__What to work on__
Return, word for word, only the lines of the data below that lie between the line with "Task: Toggle auto-hide" and the line with "Open the file", those two lines included.

__Supplied material__
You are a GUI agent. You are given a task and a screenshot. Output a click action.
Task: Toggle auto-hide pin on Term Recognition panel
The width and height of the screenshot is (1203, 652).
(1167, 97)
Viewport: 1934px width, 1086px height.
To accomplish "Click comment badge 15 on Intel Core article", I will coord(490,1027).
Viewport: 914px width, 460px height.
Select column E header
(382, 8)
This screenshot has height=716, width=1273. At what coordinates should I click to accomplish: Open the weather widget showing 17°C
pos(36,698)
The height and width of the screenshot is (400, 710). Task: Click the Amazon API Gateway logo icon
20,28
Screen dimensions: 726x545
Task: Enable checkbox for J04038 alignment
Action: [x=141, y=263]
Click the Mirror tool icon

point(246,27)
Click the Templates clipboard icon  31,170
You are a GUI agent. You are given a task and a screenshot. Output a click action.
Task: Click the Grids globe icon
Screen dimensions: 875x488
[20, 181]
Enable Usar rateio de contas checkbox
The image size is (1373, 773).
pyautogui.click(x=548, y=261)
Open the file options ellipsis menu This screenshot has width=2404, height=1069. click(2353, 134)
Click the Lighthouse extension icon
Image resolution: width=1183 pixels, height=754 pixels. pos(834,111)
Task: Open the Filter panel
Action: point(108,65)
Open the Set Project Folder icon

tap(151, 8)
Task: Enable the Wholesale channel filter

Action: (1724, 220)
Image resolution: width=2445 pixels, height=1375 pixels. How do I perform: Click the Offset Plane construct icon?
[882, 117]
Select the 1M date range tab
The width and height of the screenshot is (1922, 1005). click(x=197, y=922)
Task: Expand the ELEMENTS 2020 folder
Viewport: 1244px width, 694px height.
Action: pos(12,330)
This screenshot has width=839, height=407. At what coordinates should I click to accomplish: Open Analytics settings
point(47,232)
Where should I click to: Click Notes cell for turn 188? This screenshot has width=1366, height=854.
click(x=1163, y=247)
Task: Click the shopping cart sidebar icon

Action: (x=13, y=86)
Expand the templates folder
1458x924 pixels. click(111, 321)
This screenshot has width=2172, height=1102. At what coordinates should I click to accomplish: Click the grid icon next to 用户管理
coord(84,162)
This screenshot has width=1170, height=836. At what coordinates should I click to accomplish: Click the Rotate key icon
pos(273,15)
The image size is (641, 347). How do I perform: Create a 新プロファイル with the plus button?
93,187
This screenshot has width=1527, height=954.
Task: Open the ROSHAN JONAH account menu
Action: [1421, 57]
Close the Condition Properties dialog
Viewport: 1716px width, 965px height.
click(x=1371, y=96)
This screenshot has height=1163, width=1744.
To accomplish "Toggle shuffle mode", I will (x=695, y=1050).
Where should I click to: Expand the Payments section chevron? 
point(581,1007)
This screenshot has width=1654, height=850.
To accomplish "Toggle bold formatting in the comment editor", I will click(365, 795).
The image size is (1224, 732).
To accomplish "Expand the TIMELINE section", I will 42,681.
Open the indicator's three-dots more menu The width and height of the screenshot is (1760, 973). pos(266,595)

__Solution__
Task: Toggle auto-hide pin on Term Recognition panel
The width and height of the screenshot is (1203, 652).
(1167, 97)
Viewport: 1934px width, 1086px height.
To accomplish "Click comment badge 15 on Intel Core article", I will coord(490,1027).
Viewport: 914px width, 460px height.
Select column E header
(382, 8)
This screenshot has height=716, width=1273. At what coordinates should I click to accomplish: Open the weather widget showing 17°C
pos(36,698)
The height and width of the screenshot is (400, 710). Task: Click the Amazon API Gateway logo icon
20,28
Screen dimensions: 726x545
Task: Enable checkbox for J04038 alignment
Action: [x=141, y=263]
Click the Mirror tool icon

point(246,27)
Click the Templates clipboard icon  31,170
You are a GUI agent. You are given a task and a screenshot. Output a click action.
Task: Click the Grids globe icon
Screen dimensions: 875x488
[20, 181]
Enable Usar rateio de contas checkbox
The image size is (1373, 773).
pyautogui.click(x=548, y=261)
Open the file options ellipsis menu This screenshot has width=2404, height=1069. click(2353, 134)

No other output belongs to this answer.